-------- Data records --------
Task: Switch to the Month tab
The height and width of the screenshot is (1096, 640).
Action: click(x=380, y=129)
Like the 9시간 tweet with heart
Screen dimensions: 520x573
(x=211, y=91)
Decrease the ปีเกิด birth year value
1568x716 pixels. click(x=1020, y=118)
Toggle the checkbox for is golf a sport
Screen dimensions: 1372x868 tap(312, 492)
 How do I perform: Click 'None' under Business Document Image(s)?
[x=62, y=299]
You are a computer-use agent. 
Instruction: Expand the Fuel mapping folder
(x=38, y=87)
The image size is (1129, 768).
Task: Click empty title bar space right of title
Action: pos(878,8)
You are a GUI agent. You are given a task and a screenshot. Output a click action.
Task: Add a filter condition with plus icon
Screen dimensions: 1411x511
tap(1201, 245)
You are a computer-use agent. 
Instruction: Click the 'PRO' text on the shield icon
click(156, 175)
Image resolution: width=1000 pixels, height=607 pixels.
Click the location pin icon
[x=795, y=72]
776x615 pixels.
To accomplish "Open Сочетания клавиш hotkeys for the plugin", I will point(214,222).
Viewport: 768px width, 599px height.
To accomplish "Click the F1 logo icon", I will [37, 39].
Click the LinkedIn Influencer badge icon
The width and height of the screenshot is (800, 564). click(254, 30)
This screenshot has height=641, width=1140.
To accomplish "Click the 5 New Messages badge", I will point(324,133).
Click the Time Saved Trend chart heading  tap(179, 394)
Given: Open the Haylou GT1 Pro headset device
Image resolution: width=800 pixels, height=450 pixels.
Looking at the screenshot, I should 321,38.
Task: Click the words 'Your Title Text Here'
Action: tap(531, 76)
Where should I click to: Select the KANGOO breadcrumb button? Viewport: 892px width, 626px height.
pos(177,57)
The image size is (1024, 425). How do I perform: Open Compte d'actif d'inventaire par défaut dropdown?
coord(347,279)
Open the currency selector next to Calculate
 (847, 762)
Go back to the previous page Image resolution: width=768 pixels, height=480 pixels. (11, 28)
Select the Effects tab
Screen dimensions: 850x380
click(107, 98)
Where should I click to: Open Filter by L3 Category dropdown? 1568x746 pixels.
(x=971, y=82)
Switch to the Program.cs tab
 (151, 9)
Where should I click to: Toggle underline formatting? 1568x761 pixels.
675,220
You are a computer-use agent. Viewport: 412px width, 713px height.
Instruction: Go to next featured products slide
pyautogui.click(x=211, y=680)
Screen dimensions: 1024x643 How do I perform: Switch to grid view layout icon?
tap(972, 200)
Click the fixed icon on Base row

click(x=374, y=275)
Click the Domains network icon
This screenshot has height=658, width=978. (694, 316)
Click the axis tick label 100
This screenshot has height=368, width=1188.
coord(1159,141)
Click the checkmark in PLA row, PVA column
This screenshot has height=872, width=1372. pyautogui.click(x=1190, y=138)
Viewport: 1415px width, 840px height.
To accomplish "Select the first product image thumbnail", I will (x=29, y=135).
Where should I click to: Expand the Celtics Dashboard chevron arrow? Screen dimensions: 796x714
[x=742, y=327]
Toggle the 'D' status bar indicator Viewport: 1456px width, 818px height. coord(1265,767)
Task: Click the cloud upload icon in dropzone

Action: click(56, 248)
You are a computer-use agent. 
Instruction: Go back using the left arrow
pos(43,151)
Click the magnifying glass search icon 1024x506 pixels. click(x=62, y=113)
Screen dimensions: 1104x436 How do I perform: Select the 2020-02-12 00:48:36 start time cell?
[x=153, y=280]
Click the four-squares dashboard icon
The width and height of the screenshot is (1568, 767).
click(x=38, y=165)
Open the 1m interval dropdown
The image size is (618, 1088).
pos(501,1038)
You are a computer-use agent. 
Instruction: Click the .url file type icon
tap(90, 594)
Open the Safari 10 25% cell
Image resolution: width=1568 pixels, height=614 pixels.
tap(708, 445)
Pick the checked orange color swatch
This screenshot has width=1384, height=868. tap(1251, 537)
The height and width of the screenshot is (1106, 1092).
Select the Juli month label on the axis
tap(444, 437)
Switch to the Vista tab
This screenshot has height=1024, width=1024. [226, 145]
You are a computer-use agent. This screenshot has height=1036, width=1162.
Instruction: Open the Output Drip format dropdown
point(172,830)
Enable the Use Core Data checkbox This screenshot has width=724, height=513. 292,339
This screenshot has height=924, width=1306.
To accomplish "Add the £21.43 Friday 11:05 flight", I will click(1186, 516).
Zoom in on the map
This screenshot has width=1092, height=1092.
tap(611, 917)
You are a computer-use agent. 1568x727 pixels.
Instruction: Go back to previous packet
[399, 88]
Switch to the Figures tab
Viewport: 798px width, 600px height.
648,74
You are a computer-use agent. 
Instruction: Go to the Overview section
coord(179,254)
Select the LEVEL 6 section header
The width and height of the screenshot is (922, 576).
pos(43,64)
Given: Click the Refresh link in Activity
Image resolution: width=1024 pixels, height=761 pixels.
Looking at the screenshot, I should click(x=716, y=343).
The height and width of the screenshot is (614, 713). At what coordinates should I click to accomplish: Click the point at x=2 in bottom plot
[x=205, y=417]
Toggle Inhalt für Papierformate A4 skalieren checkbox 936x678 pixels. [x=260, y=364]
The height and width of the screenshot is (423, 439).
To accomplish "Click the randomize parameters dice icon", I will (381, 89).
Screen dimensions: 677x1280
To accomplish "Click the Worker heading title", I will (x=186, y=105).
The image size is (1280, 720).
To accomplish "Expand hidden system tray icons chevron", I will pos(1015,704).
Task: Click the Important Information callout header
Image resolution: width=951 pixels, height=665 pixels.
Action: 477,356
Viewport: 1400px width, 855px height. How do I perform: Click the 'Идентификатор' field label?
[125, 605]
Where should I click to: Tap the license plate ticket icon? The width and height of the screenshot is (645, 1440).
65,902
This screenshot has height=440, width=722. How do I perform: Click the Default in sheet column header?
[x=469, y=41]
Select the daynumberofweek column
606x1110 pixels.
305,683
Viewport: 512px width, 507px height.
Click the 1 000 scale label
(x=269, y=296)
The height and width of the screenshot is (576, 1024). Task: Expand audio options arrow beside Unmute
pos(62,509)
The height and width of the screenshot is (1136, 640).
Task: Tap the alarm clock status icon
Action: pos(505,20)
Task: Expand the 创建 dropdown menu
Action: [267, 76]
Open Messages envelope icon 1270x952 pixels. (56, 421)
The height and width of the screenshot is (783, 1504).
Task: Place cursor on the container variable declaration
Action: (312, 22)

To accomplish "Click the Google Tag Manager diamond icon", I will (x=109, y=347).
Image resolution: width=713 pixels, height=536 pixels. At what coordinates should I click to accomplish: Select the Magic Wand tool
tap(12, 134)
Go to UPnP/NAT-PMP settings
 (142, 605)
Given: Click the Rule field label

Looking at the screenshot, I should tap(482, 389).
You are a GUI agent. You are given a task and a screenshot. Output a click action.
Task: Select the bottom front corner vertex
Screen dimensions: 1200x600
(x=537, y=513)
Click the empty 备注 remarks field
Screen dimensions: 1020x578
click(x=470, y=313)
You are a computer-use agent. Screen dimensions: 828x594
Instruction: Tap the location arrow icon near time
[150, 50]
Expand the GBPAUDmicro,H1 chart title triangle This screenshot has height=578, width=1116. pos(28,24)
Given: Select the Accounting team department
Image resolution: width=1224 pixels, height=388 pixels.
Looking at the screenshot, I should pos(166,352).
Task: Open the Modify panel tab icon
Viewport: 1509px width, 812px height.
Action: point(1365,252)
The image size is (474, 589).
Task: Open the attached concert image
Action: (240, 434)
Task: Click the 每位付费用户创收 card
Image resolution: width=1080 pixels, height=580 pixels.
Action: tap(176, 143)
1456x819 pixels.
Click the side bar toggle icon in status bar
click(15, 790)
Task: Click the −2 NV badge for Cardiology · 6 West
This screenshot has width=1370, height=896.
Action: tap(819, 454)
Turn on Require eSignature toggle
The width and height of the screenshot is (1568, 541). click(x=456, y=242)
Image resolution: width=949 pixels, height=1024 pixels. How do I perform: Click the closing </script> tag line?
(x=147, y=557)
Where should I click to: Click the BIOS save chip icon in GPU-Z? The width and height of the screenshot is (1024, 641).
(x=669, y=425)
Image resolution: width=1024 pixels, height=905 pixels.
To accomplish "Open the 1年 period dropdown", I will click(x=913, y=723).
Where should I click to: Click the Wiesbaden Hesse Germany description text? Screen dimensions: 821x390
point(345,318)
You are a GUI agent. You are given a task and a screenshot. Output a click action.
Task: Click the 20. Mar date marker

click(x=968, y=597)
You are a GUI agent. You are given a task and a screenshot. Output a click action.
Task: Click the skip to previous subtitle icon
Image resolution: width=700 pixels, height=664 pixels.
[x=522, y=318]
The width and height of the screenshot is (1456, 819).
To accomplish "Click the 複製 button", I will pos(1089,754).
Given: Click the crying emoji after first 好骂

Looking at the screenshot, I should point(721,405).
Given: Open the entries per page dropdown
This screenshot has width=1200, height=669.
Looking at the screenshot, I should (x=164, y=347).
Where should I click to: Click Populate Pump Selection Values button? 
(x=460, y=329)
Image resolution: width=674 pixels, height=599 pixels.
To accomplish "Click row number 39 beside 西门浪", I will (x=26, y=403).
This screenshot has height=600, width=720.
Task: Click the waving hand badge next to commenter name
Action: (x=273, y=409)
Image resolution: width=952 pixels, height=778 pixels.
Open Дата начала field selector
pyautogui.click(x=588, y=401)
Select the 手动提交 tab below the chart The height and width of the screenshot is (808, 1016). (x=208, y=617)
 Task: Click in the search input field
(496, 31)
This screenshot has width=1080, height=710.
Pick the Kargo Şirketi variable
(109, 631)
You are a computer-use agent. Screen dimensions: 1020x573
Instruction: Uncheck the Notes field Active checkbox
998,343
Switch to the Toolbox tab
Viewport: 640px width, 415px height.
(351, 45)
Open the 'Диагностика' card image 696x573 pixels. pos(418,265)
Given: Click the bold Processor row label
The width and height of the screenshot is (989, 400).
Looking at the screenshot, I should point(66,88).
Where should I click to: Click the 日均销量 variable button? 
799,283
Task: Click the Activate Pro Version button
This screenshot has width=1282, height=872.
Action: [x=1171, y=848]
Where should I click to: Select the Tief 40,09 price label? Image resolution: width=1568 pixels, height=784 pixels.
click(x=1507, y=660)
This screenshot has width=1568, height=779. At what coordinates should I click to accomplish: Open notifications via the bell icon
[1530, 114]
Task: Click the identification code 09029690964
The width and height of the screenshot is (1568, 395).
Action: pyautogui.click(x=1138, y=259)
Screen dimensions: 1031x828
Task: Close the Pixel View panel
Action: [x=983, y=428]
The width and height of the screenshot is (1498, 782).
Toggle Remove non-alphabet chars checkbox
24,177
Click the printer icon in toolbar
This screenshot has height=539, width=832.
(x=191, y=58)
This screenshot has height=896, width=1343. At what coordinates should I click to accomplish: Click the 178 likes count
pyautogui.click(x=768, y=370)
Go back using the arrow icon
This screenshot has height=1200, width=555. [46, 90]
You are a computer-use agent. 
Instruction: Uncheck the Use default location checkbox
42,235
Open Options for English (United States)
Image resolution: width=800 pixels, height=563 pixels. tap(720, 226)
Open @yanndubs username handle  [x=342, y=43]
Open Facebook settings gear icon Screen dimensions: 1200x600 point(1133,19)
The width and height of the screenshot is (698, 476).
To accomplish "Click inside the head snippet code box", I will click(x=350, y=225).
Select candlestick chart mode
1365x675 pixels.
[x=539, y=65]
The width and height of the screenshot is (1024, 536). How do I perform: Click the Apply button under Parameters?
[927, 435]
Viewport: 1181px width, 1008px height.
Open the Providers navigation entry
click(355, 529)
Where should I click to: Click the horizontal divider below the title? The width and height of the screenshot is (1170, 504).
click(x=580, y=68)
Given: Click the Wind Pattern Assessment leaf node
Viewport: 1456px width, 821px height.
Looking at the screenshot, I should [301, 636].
--------
Requirement: Only one stretch of the records above is wanted: the lines between the one holding "Task: Click in the search input field" and the one holding "Open the 'Диагностика'", inclusive, reproduced exactly.

Answer for this exercise:
 Task: Click in the search input field
(496, 31)
This screenshot has width=1080, height=710.
Pick the Kargo Şirketi variable
(109, 631)
You are a computer-use agent. Screen dimensions: 1020x573
Instruction: Uncheck the Notes field Active checkbox
998,343
Switch to the Toolbox tab
Viewport: 640px width, 415px height.
(351, 45)
Open the 'Диагностика' card image 696x573 pixels. pos(418,265)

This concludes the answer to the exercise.